## Work required
Write every line of the records below as a JSON list of strings, one string per line, leaving out blank lines.
------ Data supplied
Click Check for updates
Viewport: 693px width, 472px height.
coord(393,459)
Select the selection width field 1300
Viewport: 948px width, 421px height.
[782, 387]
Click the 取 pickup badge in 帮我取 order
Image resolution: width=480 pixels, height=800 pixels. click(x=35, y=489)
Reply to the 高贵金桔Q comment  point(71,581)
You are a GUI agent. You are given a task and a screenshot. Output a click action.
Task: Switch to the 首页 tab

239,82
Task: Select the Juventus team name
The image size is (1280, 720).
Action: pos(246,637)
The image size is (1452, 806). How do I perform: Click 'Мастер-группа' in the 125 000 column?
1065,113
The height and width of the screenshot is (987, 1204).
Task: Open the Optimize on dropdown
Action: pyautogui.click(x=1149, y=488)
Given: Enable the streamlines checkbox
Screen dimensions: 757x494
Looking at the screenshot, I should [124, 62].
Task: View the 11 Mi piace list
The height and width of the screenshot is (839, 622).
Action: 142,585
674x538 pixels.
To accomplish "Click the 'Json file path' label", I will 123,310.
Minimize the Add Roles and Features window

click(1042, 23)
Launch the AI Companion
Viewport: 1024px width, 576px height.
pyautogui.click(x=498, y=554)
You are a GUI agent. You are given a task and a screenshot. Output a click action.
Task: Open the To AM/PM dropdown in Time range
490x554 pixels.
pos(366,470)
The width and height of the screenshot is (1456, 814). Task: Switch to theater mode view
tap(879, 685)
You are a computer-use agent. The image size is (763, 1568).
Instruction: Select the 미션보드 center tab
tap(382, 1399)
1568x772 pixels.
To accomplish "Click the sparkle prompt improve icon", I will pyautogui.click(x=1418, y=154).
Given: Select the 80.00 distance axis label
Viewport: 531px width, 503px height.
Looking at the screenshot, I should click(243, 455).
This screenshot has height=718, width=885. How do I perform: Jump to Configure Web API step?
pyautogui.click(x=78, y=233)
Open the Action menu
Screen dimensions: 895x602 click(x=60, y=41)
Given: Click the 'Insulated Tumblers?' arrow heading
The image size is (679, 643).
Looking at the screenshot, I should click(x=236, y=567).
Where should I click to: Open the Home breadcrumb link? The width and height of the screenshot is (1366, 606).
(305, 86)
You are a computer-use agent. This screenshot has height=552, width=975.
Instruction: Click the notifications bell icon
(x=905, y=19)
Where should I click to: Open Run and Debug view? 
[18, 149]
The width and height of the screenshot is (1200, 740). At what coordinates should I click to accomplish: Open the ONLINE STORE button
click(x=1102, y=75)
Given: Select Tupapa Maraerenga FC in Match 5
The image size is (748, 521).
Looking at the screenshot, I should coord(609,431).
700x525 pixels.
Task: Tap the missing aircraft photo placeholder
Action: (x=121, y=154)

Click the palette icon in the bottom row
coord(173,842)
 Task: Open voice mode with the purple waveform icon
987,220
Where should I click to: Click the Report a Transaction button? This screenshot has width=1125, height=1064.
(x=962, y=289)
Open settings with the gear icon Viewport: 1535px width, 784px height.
------------
## Response
[
  "Click Check for updates",
  "Viewport: 693px width, 472px height.",
  "coord(393,459)",
  "Select the selection width field 1300",
  "Viewport: 948px width, 421px height.",
  "[782, 387]",
  "Click the 取 pickup badge in 帮我取 order",
  "Image resolution: width=480 pixels, height=800 pixels. click(x=35, y=489)",
  "Reply to the 高贵金桔Q comment  point(71,581)",
  "You are a GUI agent. You are given a task and a screenshot. Output a click action.",
  "Task: Switch to the 首页 tab",
  "239,82",
  "Task: Select the Juventus team name",
  "The image size is (1280, 720).",
  "Action: pos(246,637)",
  "The image size is (1452, 806). How do I perform: Click 'Мастер-группа' in the 125 000 column?",
  "1065,113",
  "The height and width of the screenshot is (987, 1204).",
  "Task: Open the Optimize on dropdown",
  "Action: pyautogui.click(x=1149, y=488)",
  "Given: Enable the streamlines checkbox",
  "Screen dimensions: 757x494",
  "Looking at the screenshot, I should [124, 62].",
  "Task: View the 11 Mi piace list",
  "The height and width of the screenshot is (839, 622).",
  "Action: 142,585",
  "674x538 pixels.",
  "To accomplish \"Click the 'Json file path' label\", I will 123,310.",
  "Minimize the Add Roles and Features window",
  "click(1042, 23)",
  "Launch the AI Companion",
  "Viewport: 1024px width, 576px height.",
  "pyautogui.click(x=498, y=554)",
  "You are a GUI agent. You are given a task and a screenshot. Output a click action.",
  "Task: Open the To AM/PM dropdown in Time range",
  "490x554 pixels.",
  "pos(366,470)",
  "The width and height of the screenshot is (1456, 814). Task: Switch to theater mode view",
  "tap(879, 685)",
  "You are a computer-use agent. The image size is (763, 1568).",
  "Instruction: Select the 미션보드 center tab",
  "tap(382, 1399)",
  "1568x772 pixels.",
  "To accomplish \"Click the sparkle prompt improve icon\", I will pyautogui.click(x=1418, y=154).",
  "Given: Select the 80.00 distance axis label",
  "Viewport: 531px width, 503px height.",
  "Looking at the screenshot, I should click(243, 455).",
  "This screenshot has height=718, width=885. How do I perform: Jump to Configure Web API step?",
  "pyautogui.click(x=78, y=233)",
  "Open the Action menu",
  "Screen dimensions: 895x602 click(x=60, y=41)",
  "Given: Click the 'Insulated Tumblers?' arrow heading",
  "The image size is (679, 643).",
  "Looking at the screenshot, I should click(x=236, y=567).",
  "Where should I click to: Open the Home breadcrumb link? The width and height of the screenshot is (1366, 606).",
  "(305, 86)",
  "You are a computer-use agent. This screenshot has height=552, width=975.",
  "Instruction: Click the notifications bell icon",
  "(x=905, y=19)",
  "Where should I click to: Open Run and Debug view? ",
  "[18, 149]",
  "The width and height of the screenshot is (1200, 740). At what coordinates should I click to accomplish: Open the ONLINE STORE button",
  "click(x=1102, y=75)",
  "Given: Select Tupapa Maraerenga FC in Match 5",
  "The image size is (748, 521).",
  "Looking at the screenshot, I should coord(609,431).",
  "700x525 pixels.",
  "Task: Tap the missing aircraft photo placeholder",
  "Action: (x=121, y=154)",
  "Click the palette icon in the bottom row",
  "coord(173,842)",
  " Task: Open voice mode with the purple waveform icon",
  "987,220",
  "Where should I click to: Click the Report a Transaction button? This screenshot has width=1125, height=1064.",
  "(x=962, y=289)",
  "Open settings with the gear icon Viewport: 1535px width, 784px height."
]